En dépit des efforts pour faire respecter le code de la route et de la chasse aux taxis clandestins, etc., les turbulents taxis-moto de Kigali s’estiment toujours les maîtres du bitume. En janvier 2022, ils ont bloqué des rues ! Difficile à croire dans un pays qu’on présente comme une Corée du Nord tropicale. Pourtant… Allez donc voir sur les réseaux sociaux : les vidéos de la manif des taxi-moto kigaliens en date du 13 janvier 2022, y sont toujours [6] : « Des centaines de taxis-moto parcourent bruyamment les rues d’ordinaire si calmes de Kigali. […] Ils dénoncent leurs conditions de travail de plus en plus précaires, car en plus de l’inflation record depuis janvier, il est obligatoire pour les motards de Kigali d’utiliser les compteurs de l’entreprise Yego.
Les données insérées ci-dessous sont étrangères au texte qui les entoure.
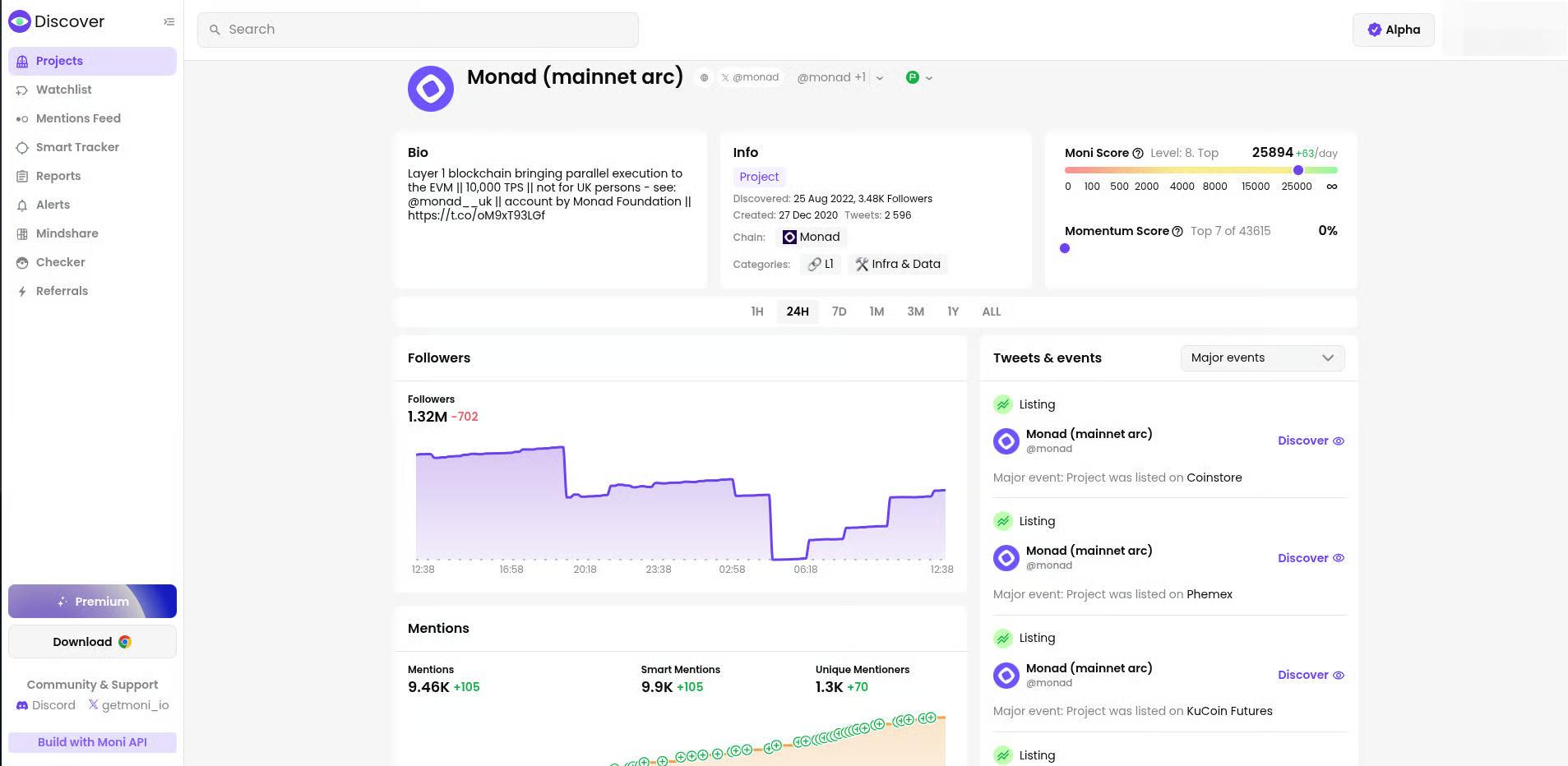The image size is (1568, 766).
Task: Go to the Watchlist section
Action: click(63, 90)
Fini les négociations du prix de la course et, surtout, l’entreprise de Singapour prend une marge sur chaque course. »

Episode rare : une manif de taxis-moto à Kigali



Si on se fie au dossier accablant que Le Soir vient de publier sur la gouvernance de Paul Kagame, ce « dictateur » a sûrement utilisé la manière forte pour réprimer les manifestants. Eh bien, non ! Tout le monde s’est réuni une nouvelle fois pour discuter. Les autorités ont reconnu que l’instauration d’un compteur de course, connecté, sur chaque taxi, avait donné l’occasion à l’opérateur Yego d’abuser de son monopole. Dorénavant deux opérateurs se font concurrence et leur commission a baissé. « Les négociations font partie de notre culture », a commenté sur sa page Facebook un certain Koudzo Dalikou.
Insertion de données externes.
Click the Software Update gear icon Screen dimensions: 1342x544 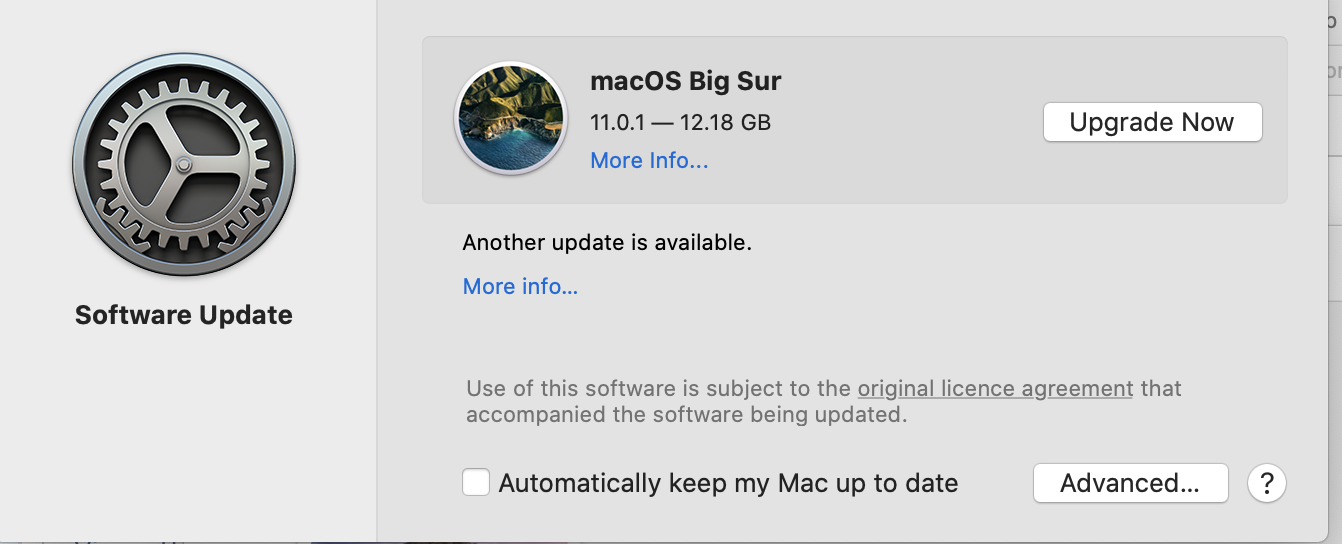tap(184, 164)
Est-ce à dire qu’aujourd’hui tout va bien pour les taxis-moto rwandais ? Malheureusement pas. A Kigali les autorités qui, il est vrai, aiment bien tout contrôler, n’ont pas encore trouvé le moyen d’empêcher certains taxis-moto de travailler jusqu’à l’épuisement. Qui plus est, en buvant quelques bières pour tenir le coup. Tous les Kigaliens savent ça et ils évitent autant que possible de héler une taxi-moto la nuit. Pas Le Soir sous la plume d’une « envoyée spéciale » qui, visiblement, ne comprend pas grand-chose à la vie quotidienne des Kigaliens.

Certains conducteurs de taxis-moto travaillent jusqu’à l’épuisement



Chacun peut observer que le grand article du Soir, publié sous la responsabilité de Christophe Berti, rédacteur-en-chef, et consacré à la « mort suspecte » de notre confrère le journaliste rwandais John William Ntwali dans un accident de taxi-moto, manque singulièrement de contextualisation. Cette lacune est compensée par l’art de l’insinuation : faire accroire aux lecteurs belges, sans apporter le moindre indice, que Ntwali a été victime d’un assassinat politique ordonné par Paul Kagame-le-Cruel.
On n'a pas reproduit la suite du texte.